__WORK INSTRUCTIONS__. A faithful copy of every record is needed here. Images must not appear in it.

--*--

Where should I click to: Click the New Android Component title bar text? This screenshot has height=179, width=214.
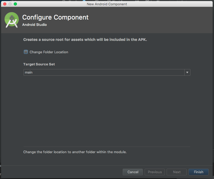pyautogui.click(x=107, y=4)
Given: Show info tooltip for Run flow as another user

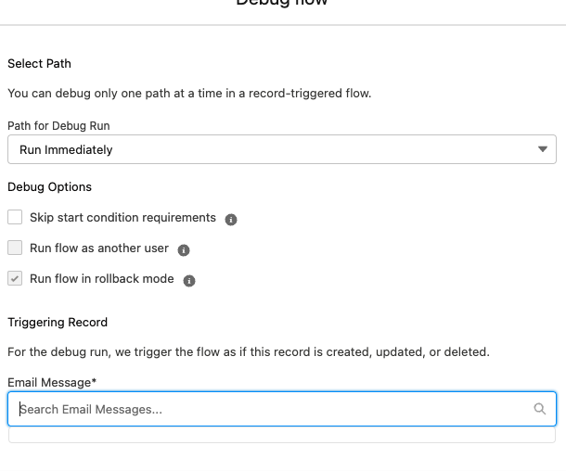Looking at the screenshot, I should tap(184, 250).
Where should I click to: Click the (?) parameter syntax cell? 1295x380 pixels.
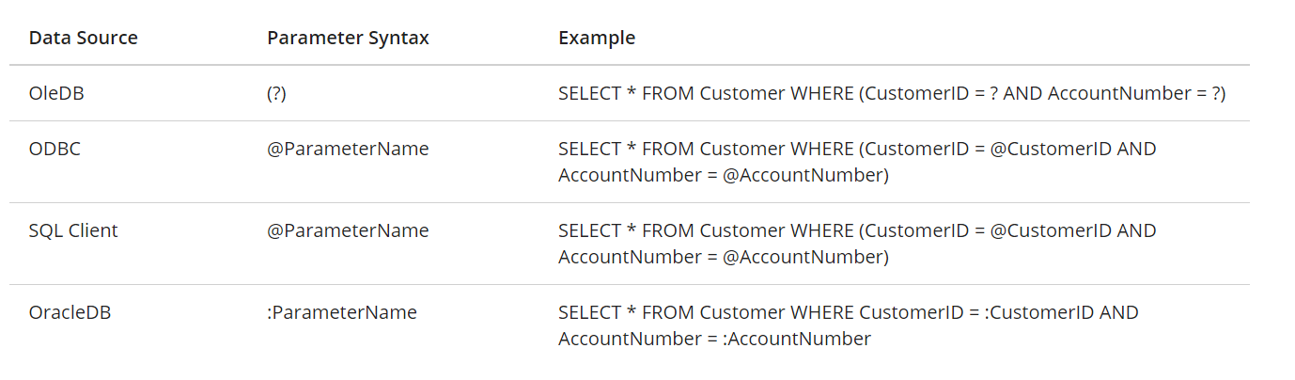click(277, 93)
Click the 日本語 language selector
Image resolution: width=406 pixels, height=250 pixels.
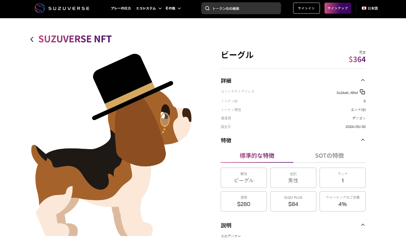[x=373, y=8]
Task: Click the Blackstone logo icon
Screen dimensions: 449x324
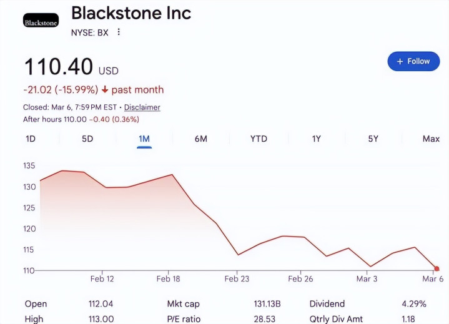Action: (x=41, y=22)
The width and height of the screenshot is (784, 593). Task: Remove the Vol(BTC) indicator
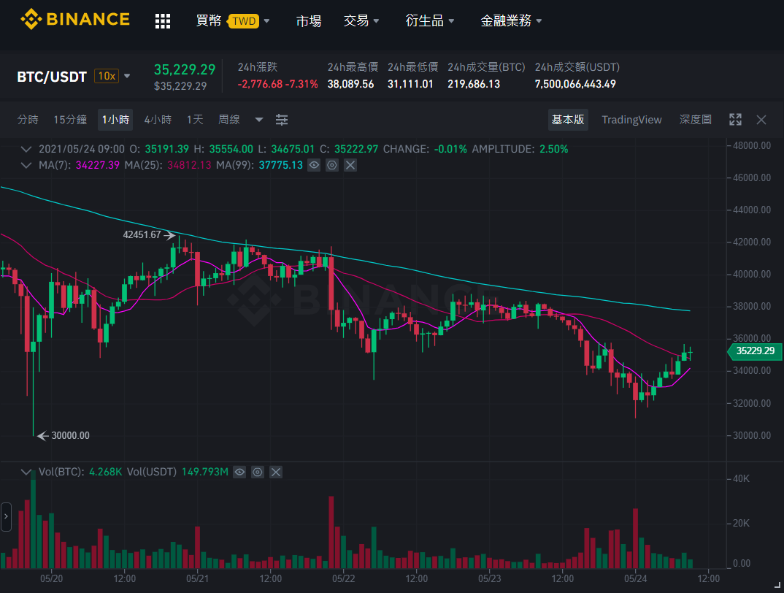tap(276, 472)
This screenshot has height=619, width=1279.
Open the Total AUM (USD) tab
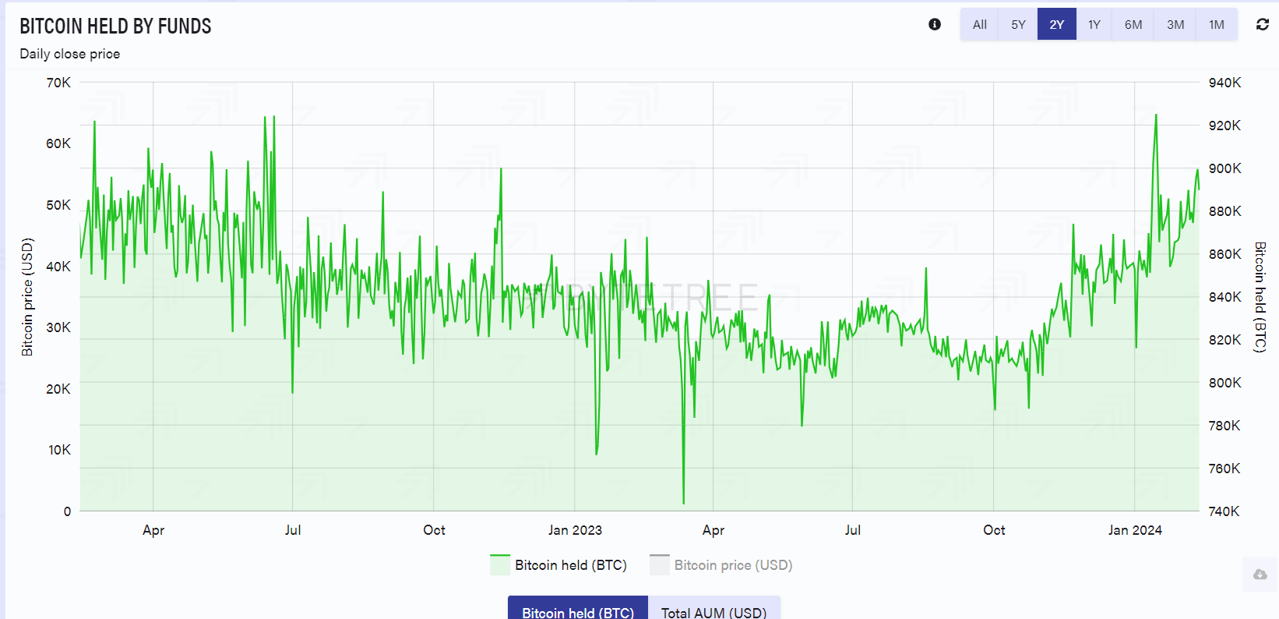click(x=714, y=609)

--*--

__RESULT OF THIS TASK__.
Where should I click to: Click the New Android Component title bar text? This screenshot has height=179, width=214.
pyautogui.click(x=107, y=4)
Given: Show info tooltip for Run flow as another user

Looking at the screenshot, I should tap(184, 250).
Where should I click to: Click the (?) parameter syntax cell? 1295x380 pixels.
click(277, 93)
Click the 日本語 language selector
Image resolution: width=406 pixels, height=250 pixels.
[x=373, y=8]
Task: Click the Blackstone logo icon
Screen dimensions: 449x324
Action: (x=41, y=22)
The width and height of the screenshot is (784, 593). Task: Remove the Vol(BTC) indicator
tap(276, 472)
This screenshot has height=619, width=1279.
Open the Total AUM (USD) tab
click(x=714, y=609)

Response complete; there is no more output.